Celui qui, dans les pays du midi, observe, ne fût-ce que d’un regard, la tournure et les mouvements du peuple, est surpris, près de chaque fontaine, par la grâce peu commune avec laquelle les femmes soulèvent et portent les vases d’eau, les paniers de linge, etc. Aussi l’art s’est-il de tout temps approprié ces motifs de beauté et de force ; Raphaël les a immortalisés dans son Incendie du bourg ; Michel-Ange, dans le groupe inimitable de Judith et de sa servante (chapelle Sixtine). — Mais les anciens eurent le bonheur de voir ces motifs dans des circonstances imposantes et solennelles surtout dans les processions, quand les jeunes filles de la ville et les servantes du temple marchaient en cortège, ayant sur la tête des corbeilles renfermant des objets sacrés et des ustensiles destinés aux sacrifices. C’est l’origine du type des porteuses de corbeilles (Canéphores). Une main se lève avec aisance et soutient la corbeille, l’autre est appuyée sur la hanche ou cachée dans le vêtement ; elles semblent venir à nous d’un pas lent, à peine marqué, et regardent franchement devant elles. Telle est la superbe bacchante Canéphore des Athéniens Kriton et Nikolaos, dans le vestibule du rez-de-chaussée du Casino de la Villa Albani [d]. Quatre autres œuvres romaines d’un travail superficiel, conservées dans le même endroit, restent bien loin en arrière.

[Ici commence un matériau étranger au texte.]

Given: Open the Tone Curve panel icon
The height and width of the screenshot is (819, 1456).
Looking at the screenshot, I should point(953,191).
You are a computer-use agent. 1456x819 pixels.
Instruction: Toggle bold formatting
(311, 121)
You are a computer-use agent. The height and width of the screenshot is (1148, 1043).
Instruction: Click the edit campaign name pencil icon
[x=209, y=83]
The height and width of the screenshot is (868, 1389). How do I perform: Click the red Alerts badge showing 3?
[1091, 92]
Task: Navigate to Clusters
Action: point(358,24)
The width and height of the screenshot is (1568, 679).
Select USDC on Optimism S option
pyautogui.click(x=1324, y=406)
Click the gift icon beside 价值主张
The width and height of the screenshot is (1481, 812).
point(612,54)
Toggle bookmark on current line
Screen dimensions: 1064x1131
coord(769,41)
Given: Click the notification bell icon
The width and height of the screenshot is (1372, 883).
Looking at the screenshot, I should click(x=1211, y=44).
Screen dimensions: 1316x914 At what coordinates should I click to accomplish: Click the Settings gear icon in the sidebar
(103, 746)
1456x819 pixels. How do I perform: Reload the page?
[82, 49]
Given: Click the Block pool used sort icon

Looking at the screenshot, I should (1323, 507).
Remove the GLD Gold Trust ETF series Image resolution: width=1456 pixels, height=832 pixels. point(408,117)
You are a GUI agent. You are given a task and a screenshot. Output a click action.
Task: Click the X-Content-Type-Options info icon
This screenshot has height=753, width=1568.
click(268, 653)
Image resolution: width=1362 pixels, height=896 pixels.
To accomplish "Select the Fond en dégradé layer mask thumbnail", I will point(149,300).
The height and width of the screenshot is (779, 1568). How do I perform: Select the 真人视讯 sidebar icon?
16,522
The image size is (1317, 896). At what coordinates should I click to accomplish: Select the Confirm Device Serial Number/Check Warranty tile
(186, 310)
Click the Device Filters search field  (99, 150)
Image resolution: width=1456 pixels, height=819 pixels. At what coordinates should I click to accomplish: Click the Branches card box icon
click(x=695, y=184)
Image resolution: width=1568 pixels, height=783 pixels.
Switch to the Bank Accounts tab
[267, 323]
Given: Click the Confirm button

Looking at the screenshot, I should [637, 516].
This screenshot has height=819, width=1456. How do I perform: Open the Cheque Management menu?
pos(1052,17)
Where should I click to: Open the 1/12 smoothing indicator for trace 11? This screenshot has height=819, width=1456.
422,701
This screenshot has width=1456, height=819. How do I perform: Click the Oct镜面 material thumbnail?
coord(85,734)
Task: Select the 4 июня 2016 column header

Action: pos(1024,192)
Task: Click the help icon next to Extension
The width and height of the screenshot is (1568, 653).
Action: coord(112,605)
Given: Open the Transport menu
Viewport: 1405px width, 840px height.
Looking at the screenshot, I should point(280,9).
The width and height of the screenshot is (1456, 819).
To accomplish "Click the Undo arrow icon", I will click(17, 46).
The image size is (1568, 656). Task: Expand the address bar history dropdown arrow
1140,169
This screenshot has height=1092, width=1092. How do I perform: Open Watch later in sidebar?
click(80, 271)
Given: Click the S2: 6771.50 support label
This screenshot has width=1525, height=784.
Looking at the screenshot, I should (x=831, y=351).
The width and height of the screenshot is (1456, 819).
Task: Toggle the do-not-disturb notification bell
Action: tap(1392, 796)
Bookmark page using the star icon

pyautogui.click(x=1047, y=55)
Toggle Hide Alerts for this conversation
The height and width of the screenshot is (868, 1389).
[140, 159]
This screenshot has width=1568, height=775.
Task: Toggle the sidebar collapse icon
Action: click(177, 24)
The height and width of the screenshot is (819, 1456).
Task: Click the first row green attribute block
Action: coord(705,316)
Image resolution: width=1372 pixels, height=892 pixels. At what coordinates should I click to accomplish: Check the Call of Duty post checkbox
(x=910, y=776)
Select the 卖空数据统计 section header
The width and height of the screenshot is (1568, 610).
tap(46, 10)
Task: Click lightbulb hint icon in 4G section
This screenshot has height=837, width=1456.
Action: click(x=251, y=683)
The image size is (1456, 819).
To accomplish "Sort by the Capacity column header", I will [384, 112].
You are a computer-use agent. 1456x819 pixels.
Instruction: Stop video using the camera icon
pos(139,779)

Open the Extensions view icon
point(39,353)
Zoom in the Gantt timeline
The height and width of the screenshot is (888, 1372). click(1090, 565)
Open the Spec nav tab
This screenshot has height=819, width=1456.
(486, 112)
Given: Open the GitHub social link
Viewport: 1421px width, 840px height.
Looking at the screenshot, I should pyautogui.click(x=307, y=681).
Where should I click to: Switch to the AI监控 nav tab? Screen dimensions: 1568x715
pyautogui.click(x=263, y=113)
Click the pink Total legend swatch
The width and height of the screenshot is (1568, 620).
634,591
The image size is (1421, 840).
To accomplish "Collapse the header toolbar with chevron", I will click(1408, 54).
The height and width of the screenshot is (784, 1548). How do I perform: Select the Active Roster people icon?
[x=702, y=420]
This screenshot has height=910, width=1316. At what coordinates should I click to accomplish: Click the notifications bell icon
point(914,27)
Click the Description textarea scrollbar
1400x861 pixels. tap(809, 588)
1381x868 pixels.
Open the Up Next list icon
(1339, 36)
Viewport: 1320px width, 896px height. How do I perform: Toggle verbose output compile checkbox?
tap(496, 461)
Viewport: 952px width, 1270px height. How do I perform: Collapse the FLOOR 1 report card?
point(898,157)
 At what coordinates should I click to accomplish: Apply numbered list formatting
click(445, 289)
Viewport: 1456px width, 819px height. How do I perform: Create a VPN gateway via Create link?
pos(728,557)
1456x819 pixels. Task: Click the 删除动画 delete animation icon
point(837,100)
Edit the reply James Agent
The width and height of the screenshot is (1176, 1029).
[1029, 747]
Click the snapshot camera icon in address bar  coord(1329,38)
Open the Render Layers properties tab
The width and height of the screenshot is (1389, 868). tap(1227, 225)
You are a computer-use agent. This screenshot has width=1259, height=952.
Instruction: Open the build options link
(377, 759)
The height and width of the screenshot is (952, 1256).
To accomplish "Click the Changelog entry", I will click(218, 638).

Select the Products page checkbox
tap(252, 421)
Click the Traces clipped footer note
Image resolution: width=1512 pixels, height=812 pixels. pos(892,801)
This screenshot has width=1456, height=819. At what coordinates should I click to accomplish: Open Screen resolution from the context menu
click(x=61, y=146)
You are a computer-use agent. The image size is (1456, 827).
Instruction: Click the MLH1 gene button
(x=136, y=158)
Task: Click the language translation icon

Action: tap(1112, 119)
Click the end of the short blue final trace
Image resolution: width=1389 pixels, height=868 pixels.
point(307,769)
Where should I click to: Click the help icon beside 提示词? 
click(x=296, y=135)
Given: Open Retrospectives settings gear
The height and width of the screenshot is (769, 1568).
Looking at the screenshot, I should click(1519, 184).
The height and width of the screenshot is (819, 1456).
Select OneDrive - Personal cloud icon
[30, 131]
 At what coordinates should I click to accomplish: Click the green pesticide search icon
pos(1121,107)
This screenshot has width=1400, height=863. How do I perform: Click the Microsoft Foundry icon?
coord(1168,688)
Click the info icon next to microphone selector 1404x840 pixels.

Ce type est plus sévère et plus solennel dans la Cariatide ; les jeunes filles en habit de fête portent, sur leur corbeille transformée en chapiteau, la corniche d’un temple. Rome (Vatican, Braccio Nuovo ) [e] possède une copie antique et très restaurée des Cariatides conservées sur l’acropole d’Athènes (Érechtéion). Cette copie doit avoir été placée au Panthéon, selon la légende ; la grandeur et le sérieux du motif la rapproche beaucoup de l’original grec[1]. — La cariatide qu’on voit dans la cour du Palais Cepperello à Florence [f] n’est guère moins précieuse. Au Palais des Doges [g] à Venise (corridor), il y a deux cariatides du théâtre de Pola, œuvres romaines de décoration, d’après un original grec très ancien. Cette figure de jeune fille exprime aussi d’une façon remarquable le rôle qu’elle joue dans l’édifice comme support remplaçant la colonne ; au point de vue de la force de résistance, on aurait pu la rendre plus légère ; cependant, lors même que le sens architectural eût été satisfait, les yeux et le sens intime ne l’eussent pas été.


Parmi les figures d’adolescents, Cupidon (Éros) occupe la première

  1. C’est probablement une œuvre de l’Athénien Diogène [h]. Deux autres répétitions se trouvent au Palais Giustiniani [i], une autre dans le jardin de la Villa Ludovici [j].